そんなパーティーメンバーたちは私が何をするのか気になってしょうがないらしい。さすがに買いすぎたなと反省はしている。
ウサギさんと2人なら私の家で作業してもよかったんだけど、6人はさすがに厳しいので『ウサギさんの酒場』を作業場にさせてもらった。ウサギさんとしてもカボチャの実を持って帰る手間が省ける。
それに、よくよく考えてみると40個ものカボチャをランタンにしたところで私の家に置き場所はない。だからやはりウサギさんの酒場でやるしかなかった。ちょっと無計画すぎたかな。
「カボチャの上の部分を切り落として、中身をかき出してね」
中身は持ってかえっていいから。
カボチャの皮なんて私だって食べないし、人間も食べないだろう。
中身だけ持って帰っていいなんて言われたらみんな喜んで作業を始めてくれた。
私もさっそくカボチャを1つ手に取り、ナイフで上部を切り落とした。
包み込むような優しさ、だけど少し押し付けがましいような、そんな甘い匂いが部屋中に広がる。

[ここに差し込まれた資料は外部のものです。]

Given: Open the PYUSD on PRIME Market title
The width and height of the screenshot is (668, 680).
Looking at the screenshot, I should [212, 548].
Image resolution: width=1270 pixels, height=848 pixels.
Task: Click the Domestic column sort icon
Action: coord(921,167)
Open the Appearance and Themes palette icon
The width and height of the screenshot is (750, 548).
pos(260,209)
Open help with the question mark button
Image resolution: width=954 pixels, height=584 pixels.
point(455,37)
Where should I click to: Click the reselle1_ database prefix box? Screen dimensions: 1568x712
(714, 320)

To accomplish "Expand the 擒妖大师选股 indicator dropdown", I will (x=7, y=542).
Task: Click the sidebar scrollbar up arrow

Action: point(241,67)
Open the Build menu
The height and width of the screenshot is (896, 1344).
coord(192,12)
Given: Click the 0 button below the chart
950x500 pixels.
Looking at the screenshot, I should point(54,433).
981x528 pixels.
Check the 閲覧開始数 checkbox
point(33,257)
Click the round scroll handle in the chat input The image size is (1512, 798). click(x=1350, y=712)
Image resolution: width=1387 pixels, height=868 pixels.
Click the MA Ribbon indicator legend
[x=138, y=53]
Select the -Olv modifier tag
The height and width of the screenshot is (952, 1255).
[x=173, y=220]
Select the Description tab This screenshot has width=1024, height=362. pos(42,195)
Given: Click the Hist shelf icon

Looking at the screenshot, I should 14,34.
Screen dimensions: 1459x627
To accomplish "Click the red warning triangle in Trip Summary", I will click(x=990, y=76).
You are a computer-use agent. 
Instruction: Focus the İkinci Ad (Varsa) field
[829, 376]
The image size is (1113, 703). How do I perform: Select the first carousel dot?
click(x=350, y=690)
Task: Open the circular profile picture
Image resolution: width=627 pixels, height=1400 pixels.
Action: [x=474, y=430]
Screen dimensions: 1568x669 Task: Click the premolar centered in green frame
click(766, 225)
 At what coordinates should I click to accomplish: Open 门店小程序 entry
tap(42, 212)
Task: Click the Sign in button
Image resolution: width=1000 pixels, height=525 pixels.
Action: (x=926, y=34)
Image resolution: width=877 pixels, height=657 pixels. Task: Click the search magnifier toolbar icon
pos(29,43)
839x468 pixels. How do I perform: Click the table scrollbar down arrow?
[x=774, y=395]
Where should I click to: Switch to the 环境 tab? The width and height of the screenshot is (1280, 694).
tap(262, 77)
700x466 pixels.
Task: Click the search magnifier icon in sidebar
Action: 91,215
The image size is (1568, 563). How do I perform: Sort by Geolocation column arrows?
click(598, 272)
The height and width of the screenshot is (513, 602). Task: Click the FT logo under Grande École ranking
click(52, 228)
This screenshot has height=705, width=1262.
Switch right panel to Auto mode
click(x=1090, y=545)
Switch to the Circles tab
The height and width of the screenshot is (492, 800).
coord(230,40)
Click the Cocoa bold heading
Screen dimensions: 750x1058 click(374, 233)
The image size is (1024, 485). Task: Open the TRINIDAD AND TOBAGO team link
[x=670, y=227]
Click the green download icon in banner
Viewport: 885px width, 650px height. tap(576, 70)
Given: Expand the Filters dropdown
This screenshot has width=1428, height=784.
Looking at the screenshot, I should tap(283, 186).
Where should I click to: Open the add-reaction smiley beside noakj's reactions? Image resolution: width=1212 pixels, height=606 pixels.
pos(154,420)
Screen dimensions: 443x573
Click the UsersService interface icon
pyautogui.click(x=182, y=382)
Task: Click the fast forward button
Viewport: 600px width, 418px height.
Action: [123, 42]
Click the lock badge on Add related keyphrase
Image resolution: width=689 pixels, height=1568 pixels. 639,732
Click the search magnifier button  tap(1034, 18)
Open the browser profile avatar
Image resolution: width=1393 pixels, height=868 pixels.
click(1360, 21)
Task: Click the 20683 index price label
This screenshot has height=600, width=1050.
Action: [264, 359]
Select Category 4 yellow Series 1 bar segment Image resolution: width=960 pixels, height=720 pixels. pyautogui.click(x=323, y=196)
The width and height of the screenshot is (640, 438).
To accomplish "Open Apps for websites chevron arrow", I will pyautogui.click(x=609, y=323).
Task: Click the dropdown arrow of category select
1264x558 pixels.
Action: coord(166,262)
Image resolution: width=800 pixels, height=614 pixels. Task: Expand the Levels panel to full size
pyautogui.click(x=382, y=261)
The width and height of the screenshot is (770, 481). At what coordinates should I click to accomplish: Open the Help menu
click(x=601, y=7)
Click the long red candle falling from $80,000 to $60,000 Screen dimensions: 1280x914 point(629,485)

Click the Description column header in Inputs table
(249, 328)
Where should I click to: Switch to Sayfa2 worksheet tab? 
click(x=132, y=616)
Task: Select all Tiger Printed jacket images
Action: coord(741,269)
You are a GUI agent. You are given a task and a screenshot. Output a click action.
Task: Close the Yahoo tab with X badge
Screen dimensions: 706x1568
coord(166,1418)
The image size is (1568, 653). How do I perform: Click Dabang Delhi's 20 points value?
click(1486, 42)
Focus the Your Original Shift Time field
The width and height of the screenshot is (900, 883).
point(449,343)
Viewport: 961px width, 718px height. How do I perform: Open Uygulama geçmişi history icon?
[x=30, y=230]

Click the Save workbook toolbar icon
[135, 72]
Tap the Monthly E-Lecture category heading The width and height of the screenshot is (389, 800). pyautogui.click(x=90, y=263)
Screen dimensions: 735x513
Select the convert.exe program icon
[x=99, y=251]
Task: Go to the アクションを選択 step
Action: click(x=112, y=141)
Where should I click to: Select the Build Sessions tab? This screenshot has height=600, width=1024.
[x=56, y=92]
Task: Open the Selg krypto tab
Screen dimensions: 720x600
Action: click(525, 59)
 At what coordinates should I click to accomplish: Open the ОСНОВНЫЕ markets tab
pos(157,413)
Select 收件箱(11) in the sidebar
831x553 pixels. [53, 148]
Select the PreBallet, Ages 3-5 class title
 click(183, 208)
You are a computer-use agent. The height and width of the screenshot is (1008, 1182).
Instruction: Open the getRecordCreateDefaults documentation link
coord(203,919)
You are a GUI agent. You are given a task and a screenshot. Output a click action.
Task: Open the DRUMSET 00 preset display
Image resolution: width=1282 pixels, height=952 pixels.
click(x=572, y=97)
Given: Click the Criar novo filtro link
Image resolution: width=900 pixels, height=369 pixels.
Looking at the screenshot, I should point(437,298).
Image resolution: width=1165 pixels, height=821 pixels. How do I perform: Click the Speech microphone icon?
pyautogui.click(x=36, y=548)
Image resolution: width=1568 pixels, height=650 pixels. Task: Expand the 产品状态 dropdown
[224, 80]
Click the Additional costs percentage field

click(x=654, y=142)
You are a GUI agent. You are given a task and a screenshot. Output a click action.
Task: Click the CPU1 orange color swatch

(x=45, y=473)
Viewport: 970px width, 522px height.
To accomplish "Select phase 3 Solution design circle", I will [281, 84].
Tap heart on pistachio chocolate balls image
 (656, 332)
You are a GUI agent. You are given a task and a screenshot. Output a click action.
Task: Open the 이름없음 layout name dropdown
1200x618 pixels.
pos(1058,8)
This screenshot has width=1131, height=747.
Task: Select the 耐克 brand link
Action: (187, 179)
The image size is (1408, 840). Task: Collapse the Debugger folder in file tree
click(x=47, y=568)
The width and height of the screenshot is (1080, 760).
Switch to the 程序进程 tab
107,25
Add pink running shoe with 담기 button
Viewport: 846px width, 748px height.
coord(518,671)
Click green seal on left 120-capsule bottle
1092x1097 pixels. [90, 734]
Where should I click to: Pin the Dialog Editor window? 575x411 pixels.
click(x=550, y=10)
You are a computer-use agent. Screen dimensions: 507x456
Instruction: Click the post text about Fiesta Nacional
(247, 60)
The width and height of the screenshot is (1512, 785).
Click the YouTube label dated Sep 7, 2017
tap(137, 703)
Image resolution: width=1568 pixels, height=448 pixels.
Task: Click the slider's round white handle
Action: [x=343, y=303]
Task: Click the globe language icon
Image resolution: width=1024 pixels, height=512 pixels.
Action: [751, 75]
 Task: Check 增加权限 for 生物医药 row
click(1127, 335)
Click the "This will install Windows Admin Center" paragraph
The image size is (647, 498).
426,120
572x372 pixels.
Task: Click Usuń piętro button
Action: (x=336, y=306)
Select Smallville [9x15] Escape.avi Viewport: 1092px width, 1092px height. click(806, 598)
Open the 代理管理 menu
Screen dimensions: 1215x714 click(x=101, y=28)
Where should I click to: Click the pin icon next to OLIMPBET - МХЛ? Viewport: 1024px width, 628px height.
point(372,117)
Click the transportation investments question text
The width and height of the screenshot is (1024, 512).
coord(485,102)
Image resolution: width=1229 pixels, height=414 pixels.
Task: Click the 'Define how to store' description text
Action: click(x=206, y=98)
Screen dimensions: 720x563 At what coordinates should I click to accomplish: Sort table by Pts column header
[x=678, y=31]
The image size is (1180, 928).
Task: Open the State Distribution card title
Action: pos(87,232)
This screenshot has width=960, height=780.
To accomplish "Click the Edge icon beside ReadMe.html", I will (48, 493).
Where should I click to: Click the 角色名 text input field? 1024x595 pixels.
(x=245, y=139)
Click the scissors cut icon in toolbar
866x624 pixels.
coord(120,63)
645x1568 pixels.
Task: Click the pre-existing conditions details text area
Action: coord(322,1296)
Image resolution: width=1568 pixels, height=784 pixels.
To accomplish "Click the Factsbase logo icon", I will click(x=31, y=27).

40個近くあったカボチャが1つ、また1つと、お椀になっていく。
最初は世間話でもしながら作業していた面々も少しずつ口数が減っていく。
気まずい沈黙ではなく、良い沈黙。
黙々と目の前の作業に集中しているからこその、心地よい沈黙。
魔界では、秋になるとウィル・オー・ウィスプが徘徊するようになる。
詳しいことは知らないんだけど、なんでもどこか違う世界に住んでいるご先祖様がこの時期だけ遊びに来ているんだとか。ウィスプにとって秋は過ごしやすい季節らしい。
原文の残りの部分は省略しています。